Video games are like empathy generators. More than any other medium they allow us to feel what it might be like to be another type of person. Beyond Eyes is great example of this – a game which attempts to simulate the experience of being blind. But while it plays host to some fiendishly clever design, its slow pace and slightly underwhelming story means that it ultimately fails to live up to its potential.

The title sees you play as Rae, a young girl who recently lost her sight. At first she spends summer alone in her backyard, but quickly befriends a cat, only to see this feline companion run away when winter comes. Rather than sitting around moping, our protagonist sets out on an adventure to find her friend. The game attempts to simulate what this sort of journey might feel like for a blind person.

To do this, it uses a clever trick in which the game-world only visually reveals itself to you as you walk through it, or if you hear a pertinent sound. It's a smart system, both mechanically and symbolically, and it allows for some truly breathtaking moments. You might hear a dripping sound which Rae will interpret and visualise as a fountain, but closer inspection will reveal to be a sewerage pipe.

Similarly, some of the most powerful sections in the game see you interacting with crows or barking dogs which scare Rae. These moments see the music change and the visuals darken while Rae cowers and begins to walk slowly, making for a particularly tense and empathic experience.

The thrust of the gameplay, then, is exploration. You slowly feel your way around the levels using your limited visual knowledge – as well as various sonic clues – to get closer and closer to your feline friend. To be clear, though, there is very little challenge here. The later levels sometimes have basic puzzles to solve, but you'll never be challenged in the traditional sense, and it's impossible to lose or die.

This presents one of the game's biggest quandaries. While it may be an incredibly accurate representation of what it would be like to be blind, it doesn't make for a terribly captivating videogame experience in the traditional sense. Which, to be fair, means that your enjoyment of it will be entirely dependent on what you're looking for. If you're looking for an empathy generator, then this is the game for you. However, if you you're looking for a more traditional experience, it may not be.

Unfortunately, the story doesn't help in this area either. It's admittedly a touching tale, and one delivered with panache, but it never quite reaches the heights it feels like it ought to. We're not suggesting that every game of this sort needs to be a tearjerker, but simply that this particular title feels like it could have had a more emotionally engaging story. It never makes strong use of its premise, and the pace is entirely too slow to be captivating.

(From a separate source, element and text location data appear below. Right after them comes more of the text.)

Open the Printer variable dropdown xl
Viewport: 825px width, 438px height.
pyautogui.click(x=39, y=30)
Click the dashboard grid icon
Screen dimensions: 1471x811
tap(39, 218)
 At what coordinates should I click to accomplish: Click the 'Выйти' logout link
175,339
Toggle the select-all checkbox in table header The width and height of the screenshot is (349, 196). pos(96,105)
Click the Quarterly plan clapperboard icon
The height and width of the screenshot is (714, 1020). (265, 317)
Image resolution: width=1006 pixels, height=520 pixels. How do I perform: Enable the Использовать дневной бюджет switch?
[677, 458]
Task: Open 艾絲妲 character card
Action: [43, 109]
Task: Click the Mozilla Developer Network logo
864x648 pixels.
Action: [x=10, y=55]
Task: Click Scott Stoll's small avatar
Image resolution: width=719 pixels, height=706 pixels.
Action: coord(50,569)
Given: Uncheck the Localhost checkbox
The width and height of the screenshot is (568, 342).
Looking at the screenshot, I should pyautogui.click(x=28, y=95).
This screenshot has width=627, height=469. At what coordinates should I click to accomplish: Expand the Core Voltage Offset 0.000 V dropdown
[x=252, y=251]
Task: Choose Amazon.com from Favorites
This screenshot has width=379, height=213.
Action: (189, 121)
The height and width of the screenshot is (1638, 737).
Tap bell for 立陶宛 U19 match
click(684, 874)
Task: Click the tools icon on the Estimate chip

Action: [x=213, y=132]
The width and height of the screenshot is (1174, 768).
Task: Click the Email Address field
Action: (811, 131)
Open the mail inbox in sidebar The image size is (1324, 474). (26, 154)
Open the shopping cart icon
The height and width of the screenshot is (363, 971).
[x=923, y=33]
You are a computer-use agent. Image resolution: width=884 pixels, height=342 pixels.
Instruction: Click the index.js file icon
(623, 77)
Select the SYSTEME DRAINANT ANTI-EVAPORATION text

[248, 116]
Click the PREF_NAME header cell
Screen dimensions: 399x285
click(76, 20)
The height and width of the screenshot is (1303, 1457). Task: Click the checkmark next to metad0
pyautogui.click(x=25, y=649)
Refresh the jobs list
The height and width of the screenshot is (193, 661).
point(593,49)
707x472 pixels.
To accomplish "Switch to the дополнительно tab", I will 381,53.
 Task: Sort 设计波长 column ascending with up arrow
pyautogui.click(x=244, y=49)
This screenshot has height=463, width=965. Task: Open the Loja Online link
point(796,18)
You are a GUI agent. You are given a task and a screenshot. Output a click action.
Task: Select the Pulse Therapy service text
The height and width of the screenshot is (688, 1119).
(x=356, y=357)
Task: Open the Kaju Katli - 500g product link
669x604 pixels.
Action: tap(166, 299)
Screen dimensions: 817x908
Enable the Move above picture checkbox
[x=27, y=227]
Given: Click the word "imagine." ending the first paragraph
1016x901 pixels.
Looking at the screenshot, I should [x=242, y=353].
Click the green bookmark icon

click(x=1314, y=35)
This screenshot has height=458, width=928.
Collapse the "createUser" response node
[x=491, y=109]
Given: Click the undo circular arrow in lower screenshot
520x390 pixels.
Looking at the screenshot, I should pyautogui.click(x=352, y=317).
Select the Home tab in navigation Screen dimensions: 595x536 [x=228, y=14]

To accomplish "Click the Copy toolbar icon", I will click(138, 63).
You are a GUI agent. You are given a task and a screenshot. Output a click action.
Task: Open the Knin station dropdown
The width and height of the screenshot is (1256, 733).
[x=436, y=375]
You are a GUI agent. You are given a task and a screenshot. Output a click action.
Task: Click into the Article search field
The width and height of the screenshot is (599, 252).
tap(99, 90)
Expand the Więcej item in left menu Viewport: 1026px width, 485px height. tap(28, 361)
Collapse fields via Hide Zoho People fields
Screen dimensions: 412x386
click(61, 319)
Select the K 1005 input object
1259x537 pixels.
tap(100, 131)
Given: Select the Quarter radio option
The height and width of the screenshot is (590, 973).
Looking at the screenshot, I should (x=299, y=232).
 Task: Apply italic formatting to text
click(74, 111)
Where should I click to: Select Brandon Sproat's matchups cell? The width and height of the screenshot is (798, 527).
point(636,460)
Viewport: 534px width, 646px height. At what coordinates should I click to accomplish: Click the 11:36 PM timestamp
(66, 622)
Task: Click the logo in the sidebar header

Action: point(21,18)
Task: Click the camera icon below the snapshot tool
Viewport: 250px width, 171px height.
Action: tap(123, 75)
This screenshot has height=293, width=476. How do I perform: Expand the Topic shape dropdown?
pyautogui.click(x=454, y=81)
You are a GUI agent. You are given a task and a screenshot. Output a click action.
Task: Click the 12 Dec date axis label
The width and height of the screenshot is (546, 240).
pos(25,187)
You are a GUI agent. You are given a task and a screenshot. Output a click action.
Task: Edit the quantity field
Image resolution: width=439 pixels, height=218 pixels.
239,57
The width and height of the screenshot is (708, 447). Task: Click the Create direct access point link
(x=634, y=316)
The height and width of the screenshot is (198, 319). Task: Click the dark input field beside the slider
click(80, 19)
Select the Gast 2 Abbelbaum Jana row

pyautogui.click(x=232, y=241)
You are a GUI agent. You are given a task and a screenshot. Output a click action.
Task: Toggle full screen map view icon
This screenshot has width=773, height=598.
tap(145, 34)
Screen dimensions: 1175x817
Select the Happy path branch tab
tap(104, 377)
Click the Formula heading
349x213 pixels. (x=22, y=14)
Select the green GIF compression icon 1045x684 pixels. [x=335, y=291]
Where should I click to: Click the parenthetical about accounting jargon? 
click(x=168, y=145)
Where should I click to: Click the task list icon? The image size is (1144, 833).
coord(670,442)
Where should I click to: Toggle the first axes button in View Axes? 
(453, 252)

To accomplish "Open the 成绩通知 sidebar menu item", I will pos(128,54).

Speaking of pace, the title moves very, very slowly. Indeed, this is likely the slowest walking simulator we've come across. Now, again, this is almost certainly a deliberate design choice aimed at replicating the experience of being blind, but it means that the game can often be frustrating. We obviously can't evaluate its success in simulation, but we can suggest that a slightly faster walking pace may have alleviated these annoyances without compromising the vision.

One area that absolutely doesn't disappoint, though, is the game's presentation, which is consistently impressive throughout. The explore-'em-up looks like a watercolour painting, with pastel greens and blues melding together to create gorgeous environments. What's more, the aforementioned visual tricks mean that the world is constantly morphing and changing around you. Apart from some suitably subtle underscoring, there's little music to speak of, but some clever sound design goes a long way in creating atmosphere.

Conclusion

Beyond Eyes is an incredibly admirable game. Its aim of simulating the experience of being blind is buoyed by a clever central conceit, and genuinely breathtaking presentation. Unfortunately, an exceedingly frustrating pace combined with a lackluster story means that the title ultimately buckles under the weight of its own ambition.